自民党沖縄振興調査会が示した沖縄振興の提言案では、政策課題として「産業育成」「離島振興」「子どもの貧困対策」など8項目が示された。日本復帰から約50年続く県民所得の全国最下位から脱却を目指し、全国一低い労働生産性などの改善を訴えた。子どもの貧困対策では対象世帯の「所得確保が重要」と明記し、付加価値の高い就業支援を打ち出した。新型コロナウイルスの感染で露呈した観光産業の脆弱(ぜいじゃく)性の改善や離島振興も踏まえて、「デジタル」と「グリーン」(脱炭素)分野へ投資を集中させ、中小企業の事業構造の変革を訴えた。
経営基盤が弱い中小企業の多さや労働生産性の低さが「低所得の要因」とした。労働生産性や子どもの貧困対策のためにも付加価値に占める人件費の割合を示す「労働分配率」の適正化を挙げた。

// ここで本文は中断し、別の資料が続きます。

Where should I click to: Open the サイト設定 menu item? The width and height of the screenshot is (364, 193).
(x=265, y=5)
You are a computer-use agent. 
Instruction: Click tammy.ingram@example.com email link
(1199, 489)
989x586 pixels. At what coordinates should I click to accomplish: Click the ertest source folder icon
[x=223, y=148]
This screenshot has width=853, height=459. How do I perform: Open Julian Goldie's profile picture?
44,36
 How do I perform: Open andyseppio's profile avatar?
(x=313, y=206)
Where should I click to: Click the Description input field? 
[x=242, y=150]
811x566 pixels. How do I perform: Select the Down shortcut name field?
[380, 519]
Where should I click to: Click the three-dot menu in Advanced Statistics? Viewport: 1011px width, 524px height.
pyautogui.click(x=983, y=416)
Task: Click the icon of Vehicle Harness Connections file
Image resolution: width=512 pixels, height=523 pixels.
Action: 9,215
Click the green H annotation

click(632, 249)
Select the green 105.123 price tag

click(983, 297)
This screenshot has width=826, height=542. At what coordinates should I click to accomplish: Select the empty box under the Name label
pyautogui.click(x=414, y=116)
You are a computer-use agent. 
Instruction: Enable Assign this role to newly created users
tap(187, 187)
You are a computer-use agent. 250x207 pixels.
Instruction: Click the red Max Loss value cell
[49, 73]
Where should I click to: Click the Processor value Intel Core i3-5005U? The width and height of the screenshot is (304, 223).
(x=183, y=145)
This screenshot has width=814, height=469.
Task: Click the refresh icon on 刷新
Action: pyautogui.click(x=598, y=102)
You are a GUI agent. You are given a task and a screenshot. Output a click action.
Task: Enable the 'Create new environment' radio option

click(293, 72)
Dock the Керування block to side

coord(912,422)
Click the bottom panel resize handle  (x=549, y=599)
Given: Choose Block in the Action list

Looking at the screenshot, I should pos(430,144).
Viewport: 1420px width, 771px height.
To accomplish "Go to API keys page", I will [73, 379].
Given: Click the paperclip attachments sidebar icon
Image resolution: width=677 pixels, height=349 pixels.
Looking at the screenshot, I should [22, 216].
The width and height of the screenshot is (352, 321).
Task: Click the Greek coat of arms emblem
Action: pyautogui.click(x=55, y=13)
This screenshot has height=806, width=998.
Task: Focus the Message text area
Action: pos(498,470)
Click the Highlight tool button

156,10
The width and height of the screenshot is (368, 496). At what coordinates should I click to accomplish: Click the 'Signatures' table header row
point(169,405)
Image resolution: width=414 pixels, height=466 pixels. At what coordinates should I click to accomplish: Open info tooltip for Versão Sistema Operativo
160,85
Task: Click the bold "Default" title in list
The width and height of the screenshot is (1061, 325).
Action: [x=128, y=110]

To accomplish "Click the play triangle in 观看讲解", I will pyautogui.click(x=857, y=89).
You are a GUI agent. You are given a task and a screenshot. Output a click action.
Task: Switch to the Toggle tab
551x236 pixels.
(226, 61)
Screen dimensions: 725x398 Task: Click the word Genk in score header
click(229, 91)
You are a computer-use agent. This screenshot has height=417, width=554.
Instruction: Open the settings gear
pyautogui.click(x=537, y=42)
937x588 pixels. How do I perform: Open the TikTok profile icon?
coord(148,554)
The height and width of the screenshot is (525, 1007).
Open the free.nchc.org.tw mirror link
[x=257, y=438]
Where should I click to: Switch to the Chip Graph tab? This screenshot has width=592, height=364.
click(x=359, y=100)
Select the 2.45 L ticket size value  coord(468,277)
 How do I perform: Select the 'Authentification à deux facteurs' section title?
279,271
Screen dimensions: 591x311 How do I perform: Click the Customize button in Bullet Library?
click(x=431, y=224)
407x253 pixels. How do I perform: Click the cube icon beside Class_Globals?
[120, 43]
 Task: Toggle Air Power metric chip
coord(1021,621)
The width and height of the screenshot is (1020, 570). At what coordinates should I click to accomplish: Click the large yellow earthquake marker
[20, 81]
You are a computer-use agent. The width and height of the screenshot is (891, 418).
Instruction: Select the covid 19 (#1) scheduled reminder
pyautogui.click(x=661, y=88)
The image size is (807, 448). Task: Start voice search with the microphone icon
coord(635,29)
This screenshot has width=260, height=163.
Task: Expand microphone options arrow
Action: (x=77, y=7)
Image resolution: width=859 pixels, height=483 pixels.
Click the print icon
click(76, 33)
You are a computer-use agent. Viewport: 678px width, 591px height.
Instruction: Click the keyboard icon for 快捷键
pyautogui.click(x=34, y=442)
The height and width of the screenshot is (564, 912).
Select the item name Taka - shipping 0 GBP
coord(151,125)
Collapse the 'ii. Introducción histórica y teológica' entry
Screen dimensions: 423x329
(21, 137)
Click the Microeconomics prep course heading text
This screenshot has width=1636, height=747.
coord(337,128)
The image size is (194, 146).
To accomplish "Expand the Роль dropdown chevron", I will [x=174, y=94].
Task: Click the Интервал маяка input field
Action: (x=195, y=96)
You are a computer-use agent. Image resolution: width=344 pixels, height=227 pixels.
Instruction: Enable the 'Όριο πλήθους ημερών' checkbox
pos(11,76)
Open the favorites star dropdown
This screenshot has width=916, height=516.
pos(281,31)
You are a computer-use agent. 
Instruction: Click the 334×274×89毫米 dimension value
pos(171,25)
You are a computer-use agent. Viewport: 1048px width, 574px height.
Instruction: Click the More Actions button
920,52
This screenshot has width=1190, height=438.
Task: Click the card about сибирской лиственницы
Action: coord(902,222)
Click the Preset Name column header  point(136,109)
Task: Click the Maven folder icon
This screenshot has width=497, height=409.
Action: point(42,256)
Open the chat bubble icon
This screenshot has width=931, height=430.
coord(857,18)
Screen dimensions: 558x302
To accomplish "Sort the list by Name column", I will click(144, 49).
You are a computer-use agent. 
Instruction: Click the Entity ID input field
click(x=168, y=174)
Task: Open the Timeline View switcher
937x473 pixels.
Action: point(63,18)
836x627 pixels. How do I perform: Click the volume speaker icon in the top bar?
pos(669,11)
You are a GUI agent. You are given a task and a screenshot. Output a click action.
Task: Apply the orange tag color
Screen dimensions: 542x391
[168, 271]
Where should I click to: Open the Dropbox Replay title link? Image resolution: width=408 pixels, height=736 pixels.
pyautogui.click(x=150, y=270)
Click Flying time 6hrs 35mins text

一方、県内に投下された公共投資などの資金が県内で循環せずに、県外へ流失する「ザル経済」の解決策などの記述はなかった。
子どもの貧困対策では「親が十分な所得を得られる職に就ける支援をする必要がある」として、ひとり親世帯の親のIT技術支援を進める経営者の取り組みを生かすことを提言した。
沖縄の離島は「世界第6位を誇るわが国の管轄海域の形成に大きく貢献している」として、離島振興の意義を強調。輸送コストに起因する割高な生活コストの解消に向けた施策展開の必要性を挙げた。